A few months ago, one of the checks that Gilley deposited bounced and cost him $150 in overdraft fees, he said. Gilley filed a complaint with the state labor department on April 3 and threatened to go to the magistrate. He was promptly paid, he said.
“I guess the squeaky wheel gets the grease around here,” he said.
This past pay period, Gilley was paid eight days late, and in cash directly from the pro shop register, he said.
An employee at the Birkdale club who didn’t want to be named for fear of retaliation said the club is a month behind paying some workers.
Employees aren’t the only ones complaining about not getting paid. New Life Turf filed a lawsuit against Carolina Trail Golf in March. The turf company said it installed $140,000 worth of Diamond Zoysia grass at Charlotte Golf Links, but that Carolina Trail only paid $40,000.
The company gave New Life Turf three checks for $36,083 to pay for the rest of the turf, with instructions to deposit one check a month, according to the lawsuit.
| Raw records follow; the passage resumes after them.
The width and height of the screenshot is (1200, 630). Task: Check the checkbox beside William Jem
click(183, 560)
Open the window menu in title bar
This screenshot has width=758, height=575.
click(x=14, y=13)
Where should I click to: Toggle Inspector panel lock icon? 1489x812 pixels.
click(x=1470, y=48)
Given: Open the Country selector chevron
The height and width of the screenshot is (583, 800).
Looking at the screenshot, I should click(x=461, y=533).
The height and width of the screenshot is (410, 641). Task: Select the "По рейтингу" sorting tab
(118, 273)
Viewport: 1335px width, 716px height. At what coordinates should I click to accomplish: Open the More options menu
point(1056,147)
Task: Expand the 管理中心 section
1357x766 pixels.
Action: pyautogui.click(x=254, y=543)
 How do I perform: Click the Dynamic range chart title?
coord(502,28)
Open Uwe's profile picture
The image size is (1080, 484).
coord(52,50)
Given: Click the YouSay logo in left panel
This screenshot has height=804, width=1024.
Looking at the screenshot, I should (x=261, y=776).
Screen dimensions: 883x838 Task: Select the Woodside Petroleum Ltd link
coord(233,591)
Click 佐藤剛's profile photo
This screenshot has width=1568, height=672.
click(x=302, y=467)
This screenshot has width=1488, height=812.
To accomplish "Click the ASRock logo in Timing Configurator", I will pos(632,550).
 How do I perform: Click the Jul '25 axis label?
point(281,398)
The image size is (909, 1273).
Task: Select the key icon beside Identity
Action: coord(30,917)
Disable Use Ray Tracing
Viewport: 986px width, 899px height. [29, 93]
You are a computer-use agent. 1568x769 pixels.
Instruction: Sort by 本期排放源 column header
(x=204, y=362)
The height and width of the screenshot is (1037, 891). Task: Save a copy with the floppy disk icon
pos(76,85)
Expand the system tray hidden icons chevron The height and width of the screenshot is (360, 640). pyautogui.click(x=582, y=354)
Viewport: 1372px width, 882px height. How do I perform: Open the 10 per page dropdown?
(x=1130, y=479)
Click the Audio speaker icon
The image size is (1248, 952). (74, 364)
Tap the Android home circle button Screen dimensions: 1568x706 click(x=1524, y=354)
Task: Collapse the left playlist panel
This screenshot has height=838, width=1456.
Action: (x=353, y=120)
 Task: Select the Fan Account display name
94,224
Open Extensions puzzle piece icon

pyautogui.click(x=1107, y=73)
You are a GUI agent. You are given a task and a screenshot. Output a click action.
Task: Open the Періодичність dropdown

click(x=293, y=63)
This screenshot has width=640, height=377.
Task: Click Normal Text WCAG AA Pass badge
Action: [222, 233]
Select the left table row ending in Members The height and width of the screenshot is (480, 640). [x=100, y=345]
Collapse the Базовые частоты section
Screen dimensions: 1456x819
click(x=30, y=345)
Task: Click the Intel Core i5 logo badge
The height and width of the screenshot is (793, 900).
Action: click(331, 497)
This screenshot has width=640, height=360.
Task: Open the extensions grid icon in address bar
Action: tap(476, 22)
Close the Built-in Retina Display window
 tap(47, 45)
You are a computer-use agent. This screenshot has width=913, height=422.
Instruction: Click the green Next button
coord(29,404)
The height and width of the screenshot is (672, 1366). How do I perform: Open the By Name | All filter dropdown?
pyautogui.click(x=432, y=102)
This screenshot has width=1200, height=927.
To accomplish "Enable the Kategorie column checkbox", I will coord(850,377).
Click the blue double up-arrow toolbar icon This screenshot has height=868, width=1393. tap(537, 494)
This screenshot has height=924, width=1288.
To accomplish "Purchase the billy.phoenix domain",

But the first check bounced, New Life Turf said, and the company is still owed $108,249.
Alexandre MacClenahan, an attorney representing New Life Turf, said that as of Thursday, the company still hasn’t been paid. He said New Life Turf is seeking a default judgment and triple damages for unfair and deceptive trade practices.
Around the Birkdale Golf Club, neighbors are also unhappy with the property’s condition.
The Birkdale HOA filed a legal action in Mecklenburg County court in Charlotte against the golf club last month for allegedly letting the property fall into disrepair. The HOA says the golf club hasn’t maintained the siding and roof on the clubhouse and pavilion, and that a retaining wall and paint on the property aren’t being kept up.
Tim Sellers, representing the HOA, said Silverstein and his company have been difficult to reach.
“We have asked golf course representatives to get in touch with us,” he said. “Regrettably, they haven’t done so.”
Although Silverstein told the Observer two weeks ago that the issues with the HOA have been resolved, Sellers said that’s not true.
“All of those issues are still outstanding,” he said. “We’re going to be pursuing the statutory process.” That could include foreclosure, Sellers said. The HOA has a $14,487 lien against the golf club, Mecklenburg court records show.
Some of the property issues have been outstanding for years. Neighbors whose yards back up to the 11th hole say a rotting wooden retaining wall poses an ongoing hazard. The club hasn’t fixed it, even though it’s on Birkdale Golf Club’s property.
An engineer recommended in early 2011 that the wall be repaired or replaced, according to an engineer’s report prepared for the HOA and obtained by the Observer. Small sinkholes were already forming in neighbors’ yards, the report said. Cost for the repairs were estimated to be $30,000 to $80,000. More than two years later, neighbor Sue Pollack said the sinkholes have deepened and the wood is visibly rotted out in many locations along the five-foot wall.